Ils veulent tout et le plus vite possible. Tout en critiquant à juste titre notre égoïsme, ils n’ont, sur le plan matériel, qu’une obsession, celle de nous ressembler enfin. Ils en rêvent depuis des décennies Et maintenant que des masses énormes, près d’un milliard et demi de Chinois, plus d’un milliard d’Indiens, se sentent en mesure de pénétrer sur la terre promise, alors qu’une partie d’entre eux en goûte déjà les délices, voilà que nous nous croyons autorisés à leur tenir à peu près ce langage, en imaginant pouvoir être écoutés : « Vous savez quoi, lei amis ? La prospérité, on s’en lasse vite. Trop de nourriture, trop de confort, c’est mauvais pour le cœur. Et toutes ces voitures ! Ça pollue horriblement. Tout ce CO2 dans l’atmosphère ! Croyez-nous, renoncez à tout ça ! Nous avons donné le mauvais exemple ! Ne nous imitez pas ! Un milliard et demi de chinois en 4X4, c’est impensable ! Un milliard d’Indiens en limousine, c’est absurde ! Toutes les ressources de la terre en pétrole et en minerais n’y suffiront pas ! »

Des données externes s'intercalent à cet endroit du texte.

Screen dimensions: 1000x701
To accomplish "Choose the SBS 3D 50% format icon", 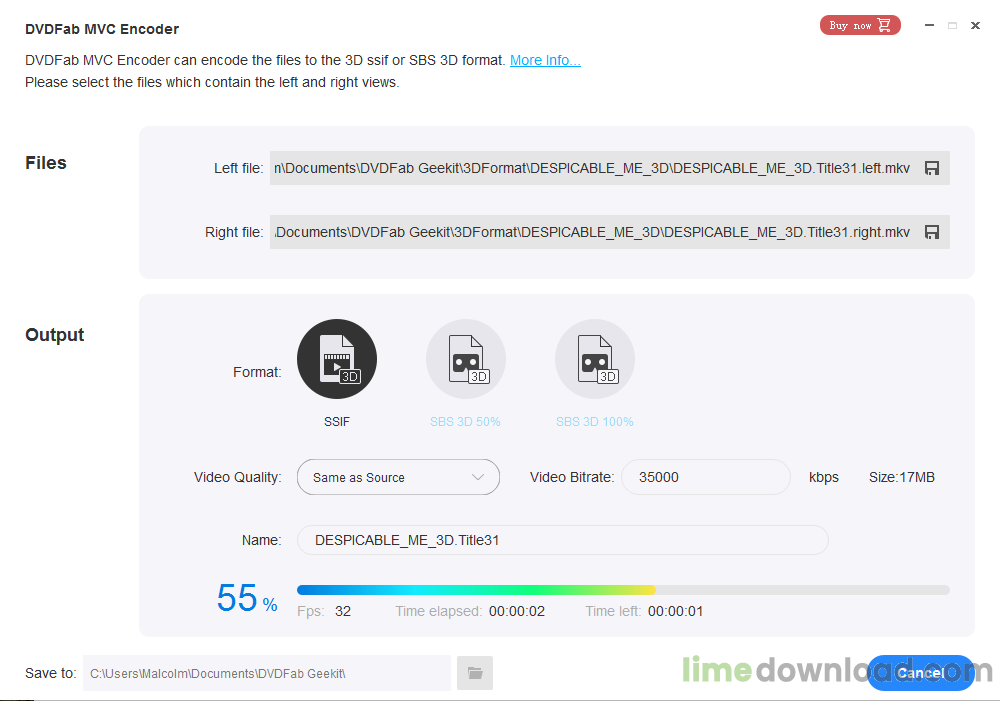I will coord(466,359).
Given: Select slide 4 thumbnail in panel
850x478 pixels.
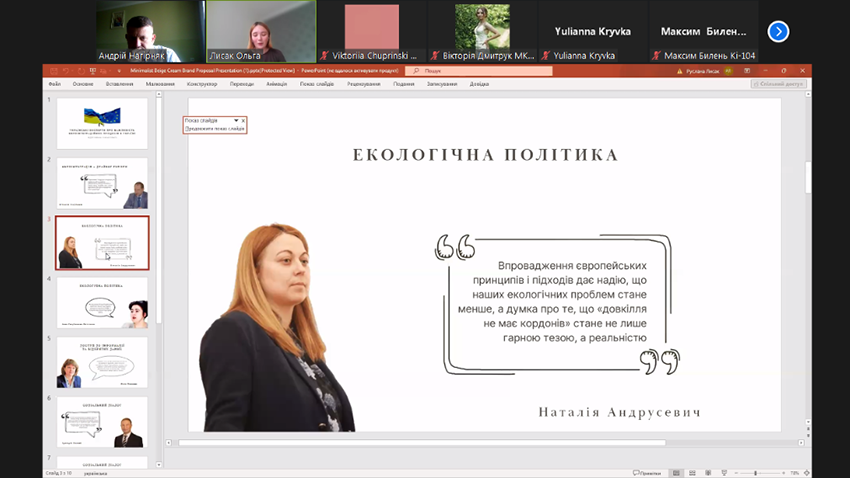Looking at the screenshot, I should point(102,302).
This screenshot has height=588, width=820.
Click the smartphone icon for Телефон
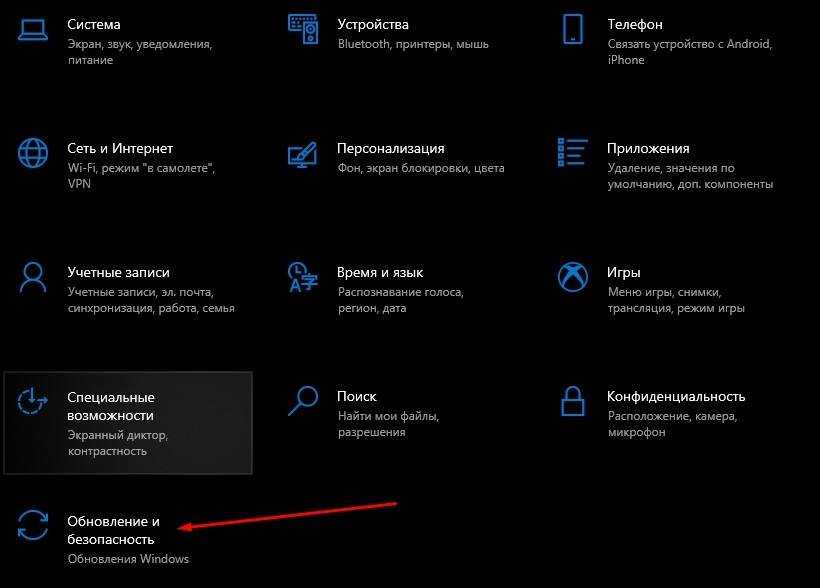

Oui, il se peut, que nous ayons effectivement, nous autres Occidentaux, mis en branle depuis trois siècles une machine infernale qui va nous exploser à la figure, si les autres, tous les autres, prétendent nous imiter. Mais comment caresser le moindre espoir de le leur faire admettre ? Tout effort de persuasion est ici un exercice vain. On le voit bien, dès que nos dirigeants se mettent à parler de pollution à leurs homologues des puissances dites émergentes. Leurs mises en garde ne leur valent en retour qu’incompréhension et mépris. « Comment, s’indignent légitimement les dirigeants chinois ou indiens, vous prétendez interdire à nos peuples ce dont vous jouissez depuis si longtemps ! Mais de quel droit, alors que vous n’êtes plus les plus forts ou que vous ne le resterez pas longtemps ? ».
LE NOMBRE OU LA QUALITÉ ?
Cependant, il ne faudrait pas que ces noires réflexions qui relèvent de l’évidence, nous incitent à imaginer un avenir où s’opposeraient, de manière apocalyptique, deux moitiés du monde. Les choses seront, à coup sûr, infiniment plus complexes. Si de terribles conflits semblent devoir marquer ce XXIe siècle, pour la possession de ressources aussi indispensables que l’eau par exemple, il paraît fort peu probable que s’engage une sorte de combat titanesque entre d’un côté tous ceux qui voudront monter dans la barque de la prospérité et, de l’autre, tous ceux qui refuseront d’en descendre. Comme toujours dans le passé, les luttes les plus inexpiables auront lieu sans doute à l’intérieur de chacun des deux camps. Chez les peuples « riches », on verra s’affronter ceux qui auront gardé l’envie et la force matérielle et morale de se maintenir et ceux qui auront perdu la volonté et la vitalité nécessaires pour échapper à une régression effroyable. Du côté des « pauvres », certains auront la force et l’ingéniosité suffisantes pour s’imposer dans le nouveau concert des puissances dominantes, quand d’autres retomberont après d’immenses mais vains efforts.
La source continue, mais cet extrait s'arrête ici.